Let’s imagine a bit of research that we could easily perform, following standard procedures, and still get a misleading result.
Say I’m an administrator at Harvard, a truly selective institution. I want to verify the College Board’s confidence that the SAT effectively predicts freshman year academic performance. I grab the SAT data, grab freshmen GPAs, and run a simple Pearson correlation to find out the relationship between the two. To my surprise, I find that the correlation is quite low. I resolve to argue to colleagues that we should not be requiring students to submit SAT or similar scores for admissions, as those scores don’t tell us anything worthwhile anyway.
Ah. But what do we know about the SAT scores of Harvard freshmen? We know that they’re very tightly grouped because they are almost universally very high. Indeed, something like a quarter of all of your incoming freshman got a perfect score on the (new-now-old) 2400 scale:
|Section||Average||25th Percentile||75th Percentile|
The reason your correlation is so low (and note that this dynamic applies to typical linear regression procedures as well) is that there simply isn’t enough variation in one of your numbers to get a high metric of relationship. You’ve fallen victim to a restriction of range.
Think about it. When we calculate a correlation, we take pairs of numbers and see how one number changes compared to the other.

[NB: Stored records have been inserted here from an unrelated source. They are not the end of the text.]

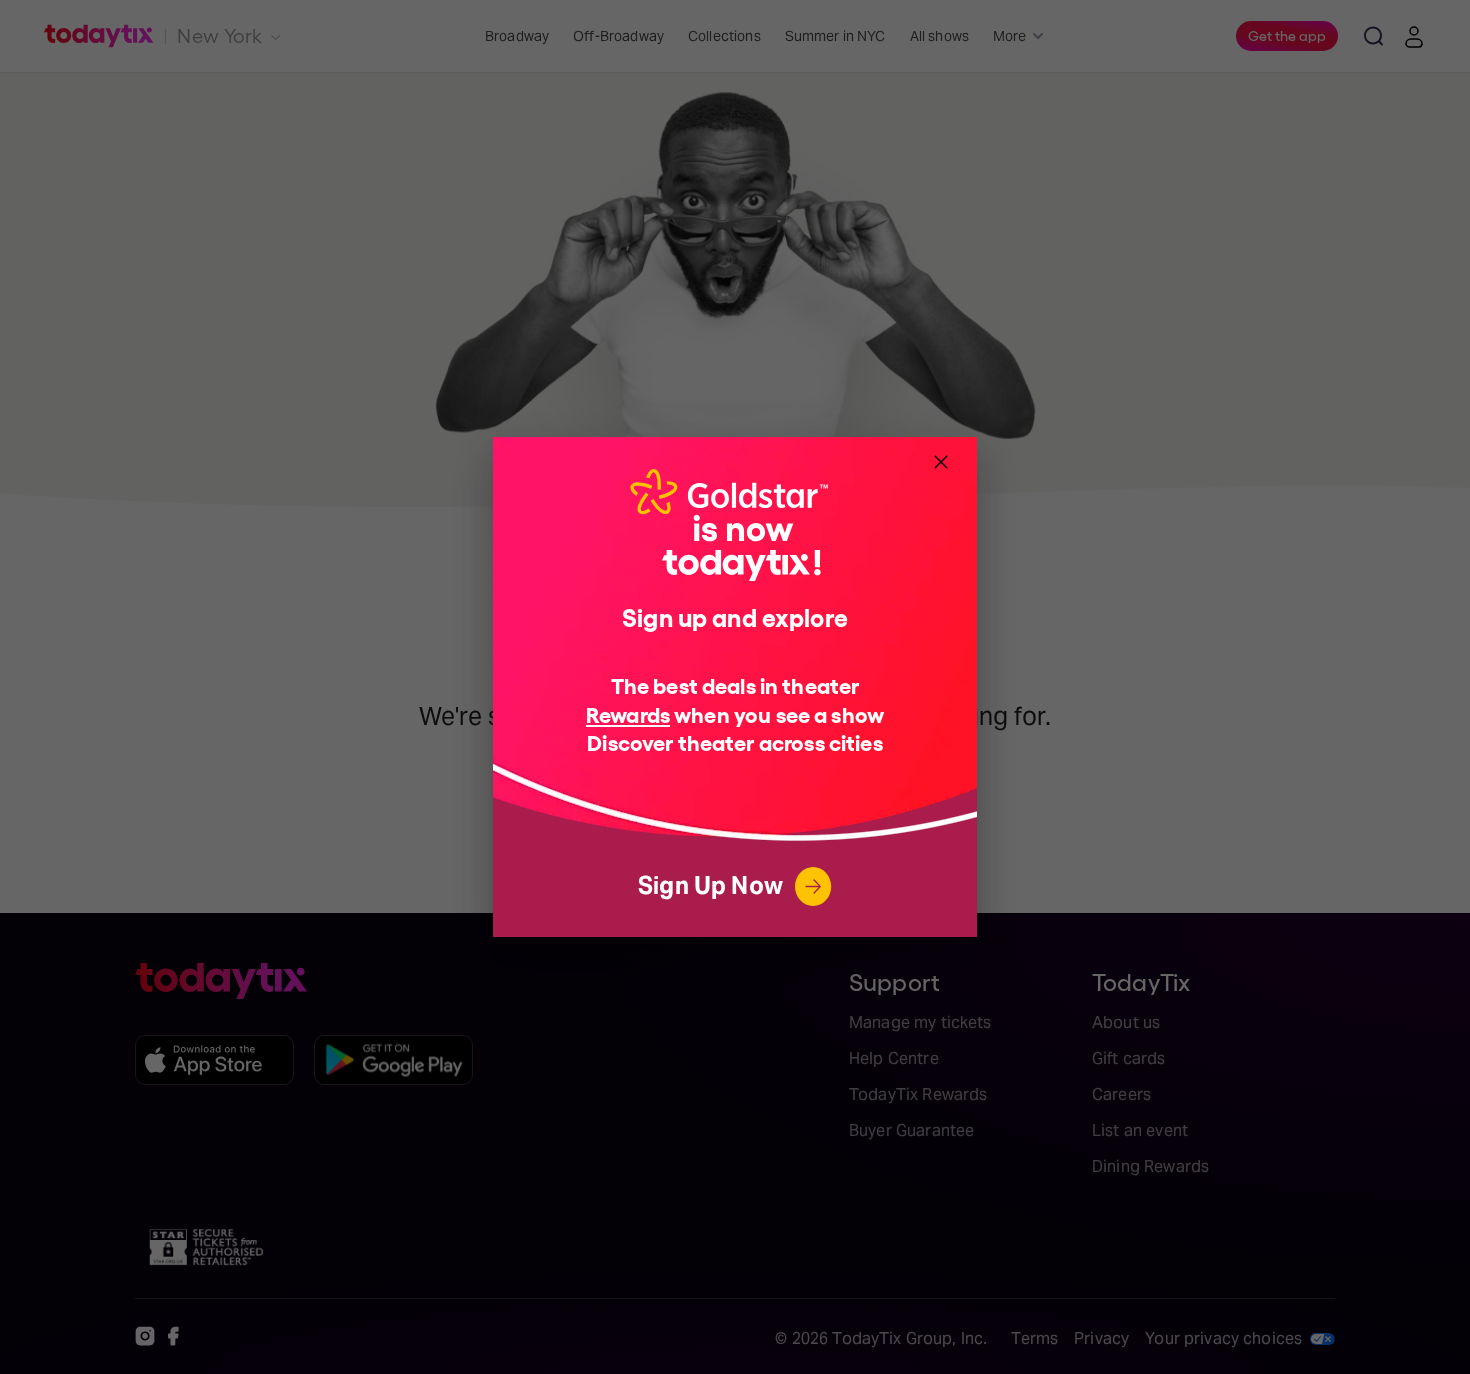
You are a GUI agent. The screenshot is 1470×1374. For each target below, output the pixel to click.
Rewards (628, 713)
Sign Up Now (710, 885)
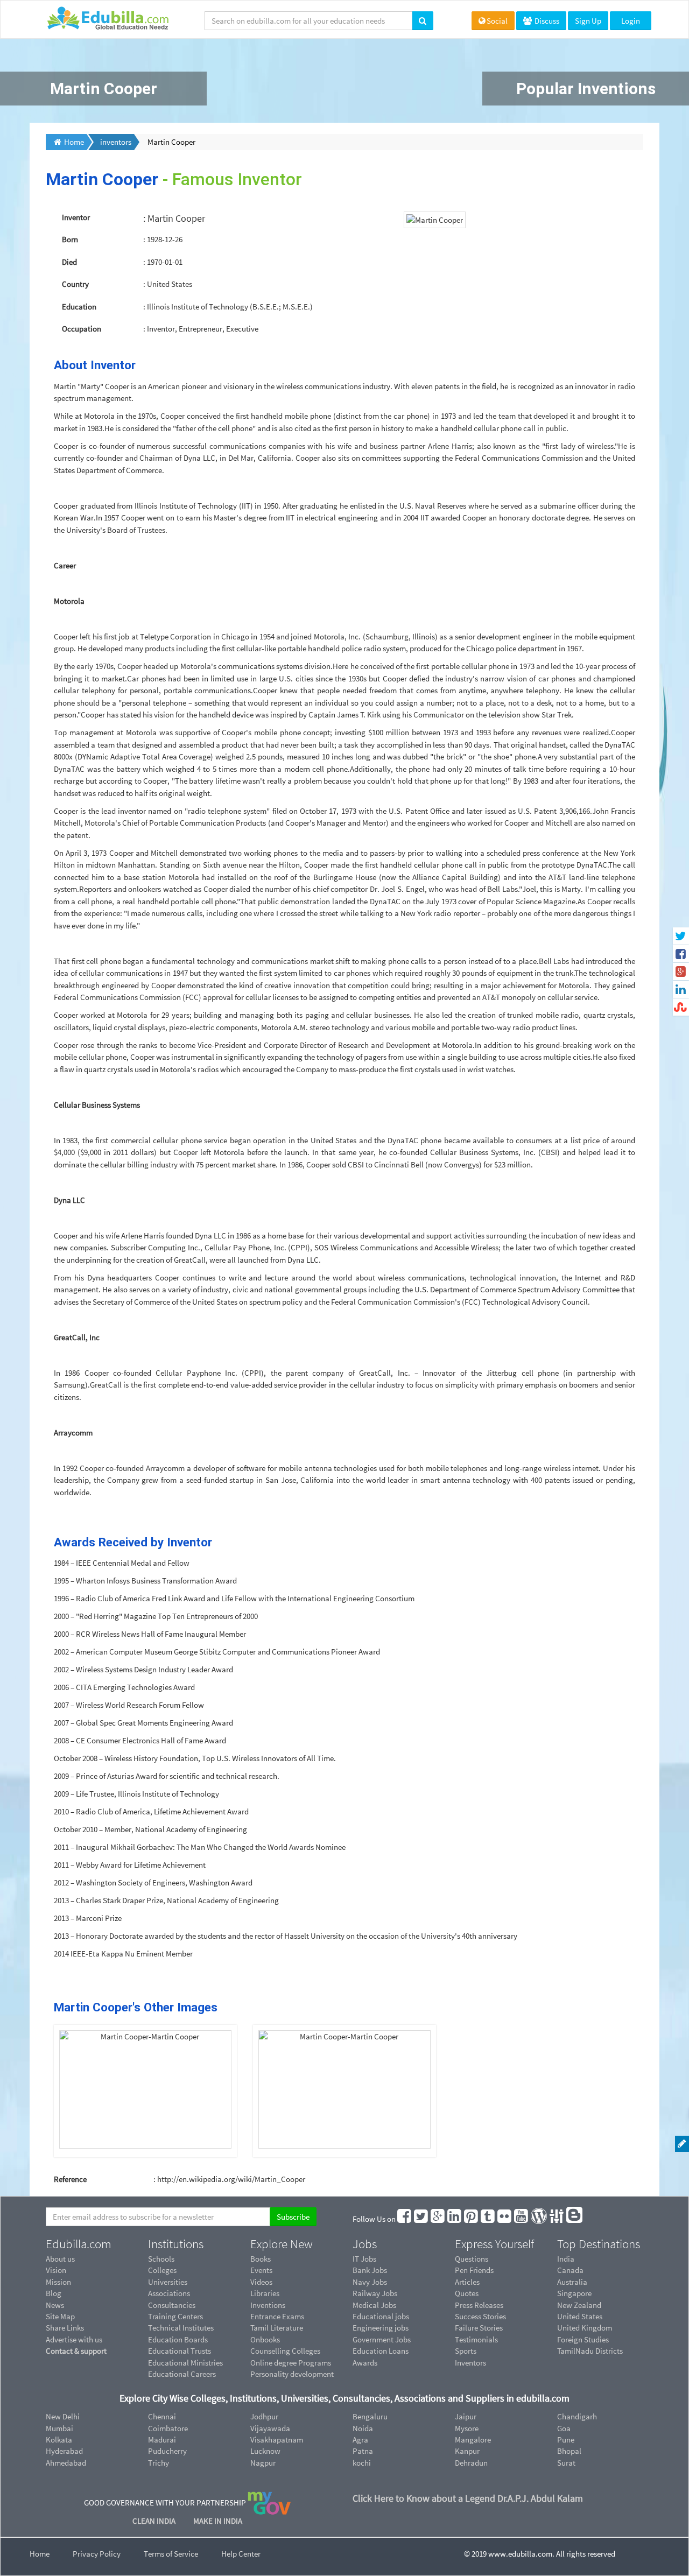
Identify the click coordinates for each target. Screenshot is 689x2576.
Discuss (546, 21)
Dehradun (471, 2463)
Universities (167, 2282)
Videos (261, 2282)
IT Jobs (364, 2259)
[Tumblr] (488, 2219)
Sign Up (588, 21)
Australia (572, 2282)
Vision (56, 2270)
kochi (362, 2463)
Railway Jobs (375, 2293)
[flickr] (504, 2219)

So if I restrict myself to children and I look at age in months compared to height, I’m going to see consistent changes in the same direction – my observations of height at 6 months will be smaller than my observations at 12 months and those will in turn be smaller than at 24 months. This correlation will not be perfect, as different children are of different height and grow at different rates. The overall trend, however, will be clear and strong. But in simple mathematical terms, in order to get a high degree of relationship you have to have a certain range of scores in both numbers – if you only looked at children between 18 and 24 months you’d be necessarily restricting the size of the relationship. In the above example, if Harvard became so competitive that every incoming freshman had a perfect SAT score, the correlation between SAT scores and GPA (or any other number) would necessarily be 0.

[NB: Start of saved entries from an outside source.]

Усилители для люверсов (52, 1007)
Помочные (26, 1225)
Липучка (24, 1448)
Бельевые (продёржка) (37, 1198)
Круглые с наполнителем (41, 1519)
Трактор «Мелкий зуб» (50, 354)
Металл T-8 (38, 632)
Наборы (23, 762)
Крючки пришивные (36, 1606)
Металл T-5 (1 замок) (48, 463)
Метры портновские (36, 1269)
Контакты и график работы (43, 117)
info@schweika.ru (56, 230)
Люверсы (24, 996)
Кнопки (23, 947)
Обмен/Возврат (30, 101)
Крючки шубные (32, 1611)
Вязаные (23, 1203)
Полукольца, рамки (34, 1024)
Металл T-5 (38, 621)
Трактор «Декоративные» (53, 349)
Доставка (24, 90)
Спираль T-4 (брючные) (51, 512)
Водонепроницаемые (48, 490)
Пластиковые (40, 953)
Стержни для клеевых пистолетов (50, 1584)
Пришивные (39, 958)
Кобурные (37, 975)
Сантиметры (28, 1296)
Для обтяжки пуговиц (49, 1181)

Of course, most schools don’t have incoming populations similar to Harvard’s. Their average SAT scores, and the degree of variation in their SAT scores, would likely be different. Big public state schools, for example, tend to have a much wider achievement band of incoming students, who run the gamut from those who are competitive with those Ivy League students to those who are marginally prepared, and perhaps gained admission via special programs designed to expand opportunity. In a school like that, given adequate sample size and an adequate range of SAT scores, the correlation would be much less restricted – and it’s likely, given the consistent evidence that SAT scores are a good predictor of GPA, significantly higher.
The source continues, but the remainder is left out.